Normally I don’t care much for facsimile editions and generally breeze by them on the shelves, but in this case I couldn’t resist.  I picked this one up at a used book store in Lynchburg, VA Labor Day weekend.  It fit my “must buy” criteria on several points.  The facsimile itself was published in 1963.  It is not only about Texas, it is about Houston, Texas (my hometown).  It has tremendous historical interest.  It is cool.  Of course the twenty-five cent sales have sort of spoiled me, but this was one I just had to have, even at five bucks.

The facsimile is called The First Texas Cookbook.   The original, in 1883, was The Texas Cookbook.   The book was originally put together by the fine ladies of the First Presbyterian Church in Houston.
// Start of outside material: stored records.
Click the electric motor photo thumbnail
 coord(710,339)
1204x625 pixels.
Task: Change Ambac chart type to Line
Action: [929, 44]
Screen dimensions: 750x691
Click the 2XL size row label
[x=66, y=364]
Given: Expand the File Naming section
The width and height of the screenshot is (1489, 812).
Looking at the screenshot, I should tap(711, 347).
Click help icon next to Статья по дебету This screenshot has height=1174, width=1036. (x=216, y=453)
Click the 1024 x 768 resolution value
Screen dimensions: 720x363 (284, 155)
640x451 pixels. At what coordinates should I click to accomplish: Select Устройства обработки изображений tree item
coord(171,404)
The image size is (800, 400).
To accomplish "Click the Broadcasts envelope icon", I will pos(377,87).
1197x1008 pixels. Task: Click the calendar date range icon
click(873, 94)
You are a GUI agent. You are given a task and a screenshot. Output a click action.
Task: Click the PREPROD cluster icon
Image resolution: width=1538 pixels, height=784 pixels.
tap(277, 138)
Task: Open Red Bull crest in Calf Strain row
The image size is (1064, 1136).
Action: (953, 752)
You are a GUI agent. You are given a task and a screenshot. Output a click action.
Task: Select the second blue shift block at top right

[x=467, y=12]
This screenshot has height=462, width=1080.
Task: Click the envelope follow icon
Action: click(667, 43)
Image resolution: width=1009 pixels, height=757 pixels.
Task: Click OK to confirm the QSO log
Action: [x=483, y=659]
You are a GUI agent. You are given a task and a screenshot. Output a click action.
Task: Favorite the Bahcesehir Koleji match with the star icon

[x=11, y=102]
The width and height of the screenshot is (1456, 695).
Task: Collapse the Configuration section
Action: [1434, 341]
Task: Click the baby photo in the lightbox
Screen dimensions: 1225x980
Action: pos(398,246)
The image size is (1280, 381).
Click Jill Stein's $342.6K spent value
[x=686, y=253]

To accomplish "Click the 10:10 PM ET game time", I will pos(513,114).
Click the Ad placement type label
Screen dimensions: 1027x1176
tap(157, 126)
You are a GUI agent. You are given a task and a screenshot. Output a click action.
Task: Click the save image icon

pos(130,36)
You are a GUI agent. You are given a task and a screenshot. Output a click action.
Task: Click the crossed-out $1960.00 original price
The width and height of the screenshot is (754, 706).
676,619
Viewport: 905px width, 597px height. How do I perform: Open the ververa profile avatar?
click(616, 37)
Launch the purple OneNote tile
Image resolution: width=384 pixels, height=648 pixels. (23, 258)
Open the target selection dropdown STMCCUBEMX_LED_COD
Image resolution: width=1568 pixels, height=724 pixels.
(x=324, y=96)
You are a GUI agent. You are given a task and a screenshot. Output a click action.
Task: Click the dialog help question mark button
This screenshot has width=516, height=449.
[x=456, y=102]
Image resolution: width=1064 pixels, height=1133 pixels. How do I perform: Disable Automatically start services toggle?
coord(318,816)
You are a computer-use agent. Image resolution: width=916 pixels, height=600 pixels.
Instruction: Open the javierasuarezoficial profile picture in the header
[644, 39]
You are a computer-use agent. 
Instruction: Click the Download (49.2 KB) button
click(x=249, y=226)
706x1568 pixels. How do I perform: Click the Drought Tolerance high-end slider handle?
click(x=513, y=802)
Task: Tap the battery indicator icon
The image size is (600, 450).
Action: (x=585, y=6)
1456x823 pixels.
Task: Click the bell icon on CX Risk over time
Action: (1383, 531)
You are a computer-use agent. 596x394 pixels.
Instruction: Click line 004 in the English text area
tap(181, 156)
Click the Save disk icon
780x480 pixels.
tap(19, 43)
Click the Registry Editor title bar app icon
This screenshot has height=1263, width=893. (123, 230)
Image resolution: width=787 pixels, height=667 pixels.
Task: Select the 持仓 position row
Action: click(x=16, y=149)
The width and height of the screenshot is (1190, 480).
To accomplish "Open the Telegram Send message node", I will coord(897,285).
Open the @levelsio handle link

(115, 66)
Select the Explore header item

Yes.  You read that right — A church cookbook fundraiser published in 1883!  The subtitle is “A thorough treatise on the art of cookery.”

I have read that the bays of the gulf coast were once teaming with oyster fishermen … it was a major locally sourced product and even specific fisheries were featured for their special tastes and qualites.  Don’t get me wrong, it still is, but these days the oyster business is more generic and more controlled.  I now have a better understanding of that subculture after leafing through the book.  There are a LOT of oyster recipes.  And, as one would expect in Texas, there are a lot of beef/steak recipes as well.

Like a lot of nineteenth century recipes, they are presented informally with no ingredient list, so a lot is left to the imagination of the reader.  That also means there is room for a lot of recipes … several per page.  Take one recipe (one I might try, BTW) “An Interesting Way to Prepare Beefsteak.”  Basically it is a stuffed/rolled steak.  Season it, spread a thick layer of mashed potatoes, roll it up and skewer it, roast it.  I love it.

The facsimile itself is in mint condition — WITH dust jacket.  The art of the community cookbook was obviously well-established in 1883 … they funded the printing with ads — pages and pages of ads, wonderful ads.  As I browsed through the ads I imagined my great-great grandmother & grandfather walking through downtown Houston shopping on a Saturday afternoon.


Would I prefer an original?  You bet I would!
Will I accept a fifty-two year old facsimile?  Absolutely.